Published in final edited form as: Alcohol Clin Exp Res. 2010 Sep 22;34(12):2137–2146. doi: 10.1111/j.1530-0277.2010.01310.x

Figure 3. Comparison between continuous HT7 and Tail electrical stimulation on acute ethanol inhibition of VTA GABA neuron firing rate.

Figure 3

(A) This ratemeter record shows a representative VTA GABA neuron with a baseline firing rate of approximately 19 Hz during continuous HT7 electrical stimulation. Intraperitoneal administration of 1.0 g/kg ethanol produced a prolonged enhancement of this neuron’s activity during HT7 stimulation. (B) This ratemeter shows the firing rate of a VTA GABA neuron in a separate experiment with a baseline firing rate of 60 Hz during continuous tail stimulation. Intraperitoneal administration of 1.0 g/kg ethanol produced its typical inhibition of firing rate (Gallegos et al., 1999; Ludlow et al., 2009; Steffensen et al., 2009; Stobbs et al., 2004). (C) This graph summarizes the effects of HT7 vs. tail stimulation on ethanol effects on VTA GABA neuron firing rate. There was an increase in firing rate produced by ethanol during continuous HT7 stimulation (n = 7).
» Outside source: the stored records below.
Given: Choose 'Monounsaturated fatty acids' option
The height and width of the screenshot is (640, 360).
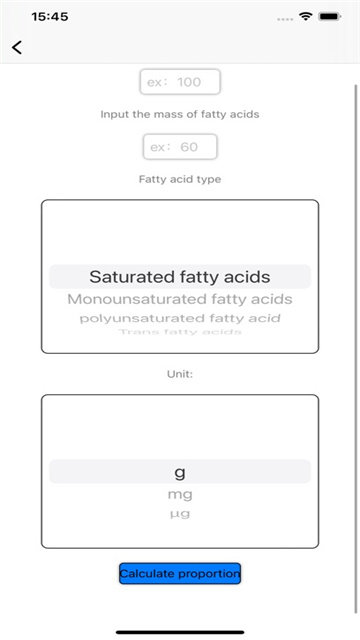Looking at the screenshot, I should pyautogui.click(x=180, y=299).
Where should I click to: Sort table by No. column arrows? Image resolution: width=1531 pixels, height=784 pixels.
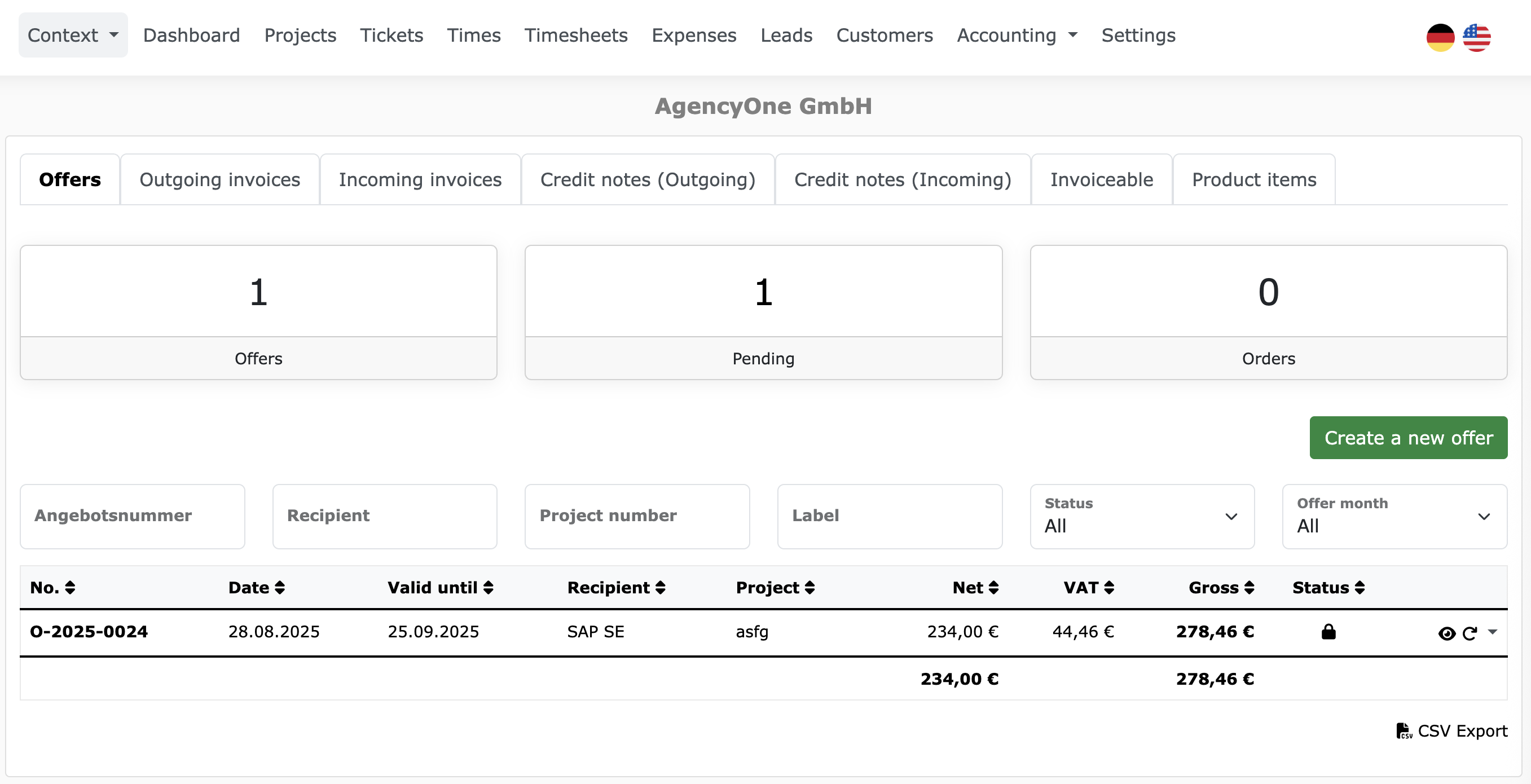(69, 588)
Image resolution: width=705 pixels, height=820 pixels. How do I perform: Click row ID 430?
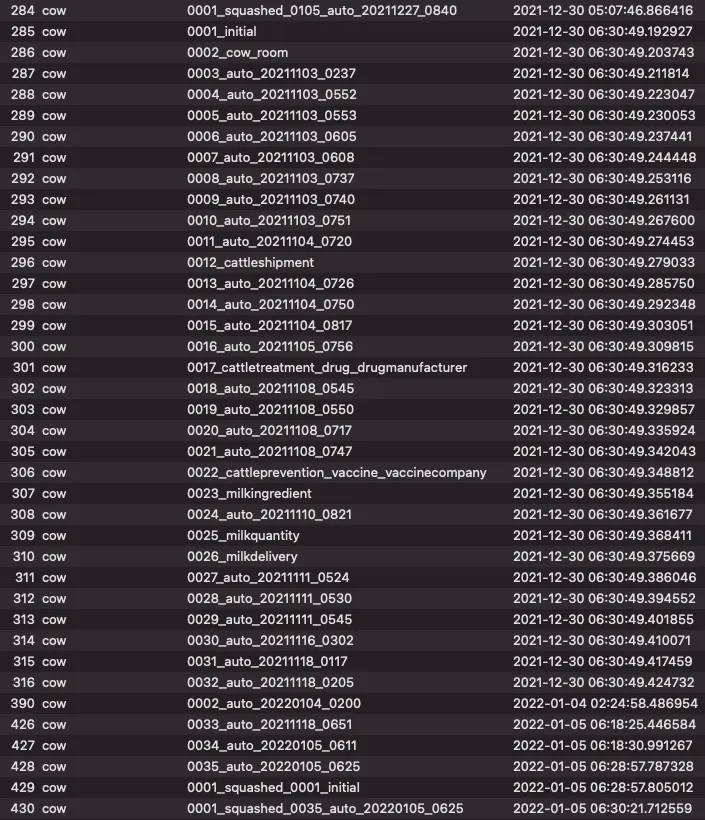click(22, 808)
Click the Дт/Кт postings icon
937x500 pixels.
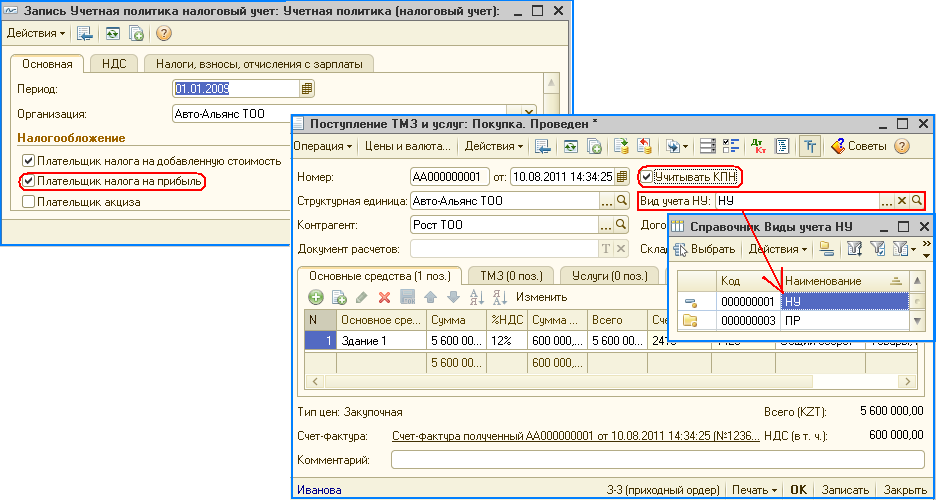(757, 146)
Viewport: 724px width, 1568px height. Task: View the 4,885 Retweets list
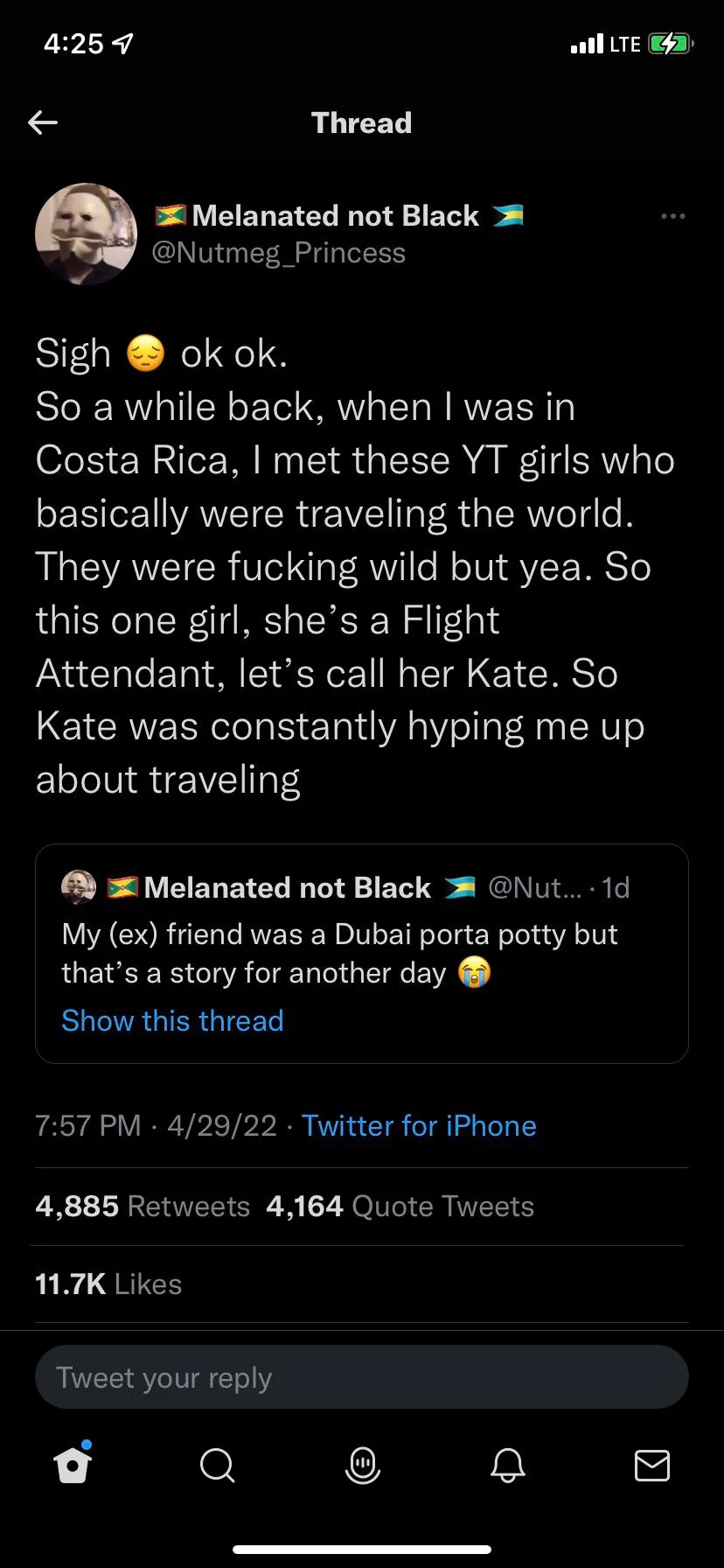[x=143, y=1206]
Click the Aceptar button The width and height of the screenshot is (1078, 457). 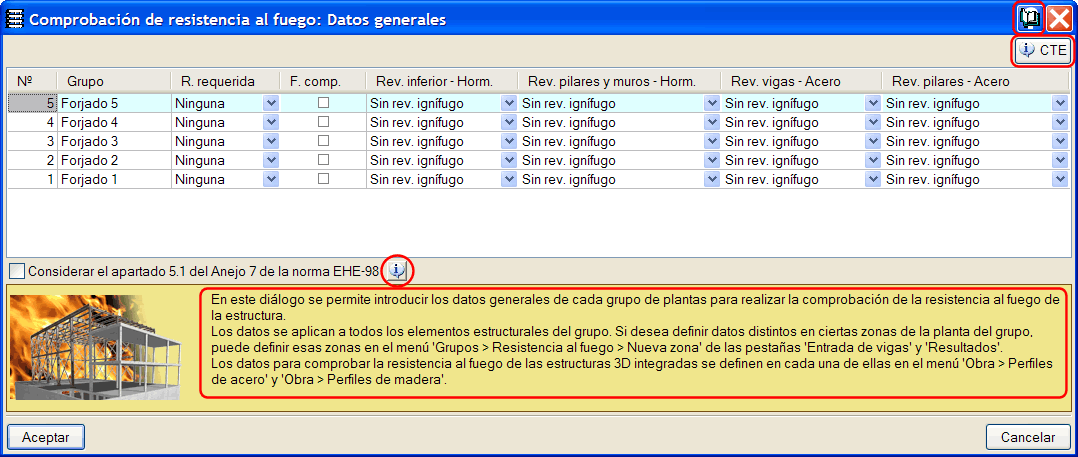45,437
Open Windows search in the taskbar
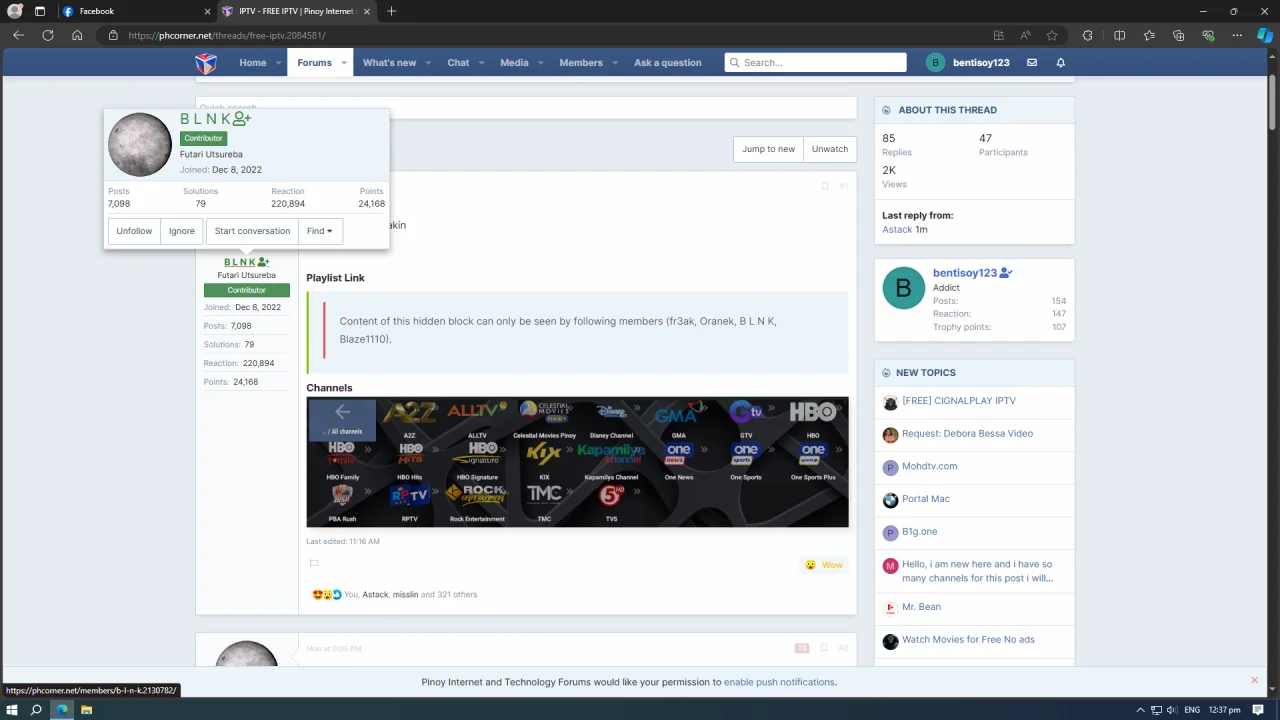 pyautogui.click(x=36, y=710)
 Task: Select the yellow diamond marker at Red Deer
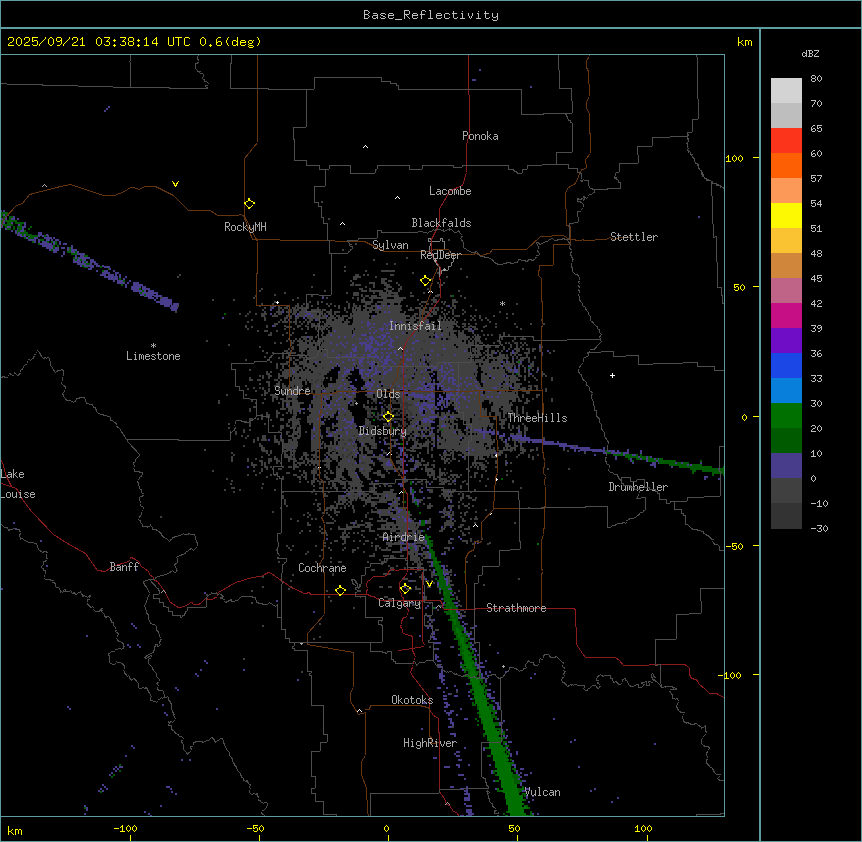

Ethanol produced its typical inhibition during continous tail stimulation (n = 8). There was a significant difference in ethanol effects between HT7 vs. tail electroacupuncture (p = 0.002). (D) There was a significant difference between naloxone vs. saline on HT7 block of ethanol inhibition of VTA GABA neuron firing rate (p = 0.001). # represents p = 0.0008 between naloxone vs. saline effects.